== Given problem ==
Return, without any change, the records in the stretch from the line containing "The image size is (1031, 807)." through the line containing "[x=892, y=16]", both included.

**** The input ****

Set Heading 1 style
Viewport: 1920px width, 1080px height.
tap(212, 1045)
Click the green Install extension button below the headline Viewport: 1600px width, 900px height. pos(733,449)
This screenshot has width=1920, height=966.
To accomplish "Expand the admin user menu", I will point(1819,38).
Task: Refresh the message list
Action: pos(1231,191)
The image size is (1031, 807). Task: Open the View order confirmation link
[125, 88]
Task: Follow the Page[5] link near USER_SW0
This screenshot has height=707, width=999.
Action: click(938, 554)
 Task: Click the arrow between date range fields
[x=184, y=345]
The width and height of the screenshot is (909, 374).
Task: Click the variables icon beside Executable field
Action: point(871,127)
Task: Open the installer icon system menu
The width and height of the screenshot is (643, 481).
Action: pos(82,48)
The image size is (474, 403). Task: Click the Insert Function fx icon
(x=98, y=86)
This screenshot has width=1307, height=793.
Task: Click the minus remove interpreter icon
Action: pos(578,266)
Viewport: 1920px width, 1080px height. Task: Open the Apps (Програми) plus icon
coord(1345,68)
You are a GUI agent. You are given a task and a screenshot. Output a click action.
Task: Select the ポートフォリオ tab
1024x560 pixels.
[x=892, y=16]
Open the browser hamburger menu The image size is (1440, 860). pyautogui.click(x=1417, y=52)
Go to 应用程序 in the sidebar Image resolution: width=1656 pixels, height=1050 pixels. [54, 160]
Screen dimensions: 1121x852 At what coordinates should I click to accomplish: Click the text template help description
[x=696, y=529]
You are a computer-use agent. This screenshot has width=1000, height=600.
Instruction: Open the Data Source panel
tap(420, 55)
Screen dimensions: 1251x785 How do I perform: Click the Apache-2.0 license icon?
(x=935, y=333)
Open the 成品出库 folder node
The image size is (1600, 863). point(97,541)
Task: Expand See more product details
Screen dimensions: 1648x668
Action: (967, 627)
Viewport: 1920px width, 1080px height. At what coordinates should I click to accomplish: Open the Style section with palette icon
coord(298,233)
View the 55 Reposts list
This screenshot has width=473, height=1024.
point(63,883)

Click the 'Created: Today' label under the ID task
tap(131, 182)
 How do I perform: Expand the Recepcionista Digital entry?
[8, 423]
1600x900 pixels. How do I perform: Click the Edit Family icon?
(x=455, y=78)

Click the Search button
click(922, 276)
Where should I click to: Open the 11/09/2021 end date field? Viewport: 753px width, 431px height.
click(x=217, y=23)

****

== Final result ==
The image size is (1031, 807). Task: Open the View order confirmation link
[125, 88]
Task: Follow the Page[5] link near USER_SW0
This screenshot has height=707, width=999.
Action: click(938, 554)
 Task: Click the arrow between date range fields
[x=184, y=345]
The width and height of the screenshot is (909, 374).
Task: Click the variables icon beside Executable field
Action: point(871,127)
Task: Open the installer icon system menu
The width and height of the screenshot is (643, 481).
Action: pos(82,48)
The image size is (474, 403). Task: Click the Insert Function fx icon
(x=98, y=86)
This screenshot has width=1307, height=793.
Task: Click the minus remove interpreter icon
Action: pos(578,266)
Viewport: 1920px width, 1080px height. Task: Open the Apps (Програми) plus icon
coord(1345,68)
You are a GUI agent. You are given a task and a screenshot. Output a click action.
Task: Select the ポートフォリオ tab
1024x560 pixels.
[x=892, y=16]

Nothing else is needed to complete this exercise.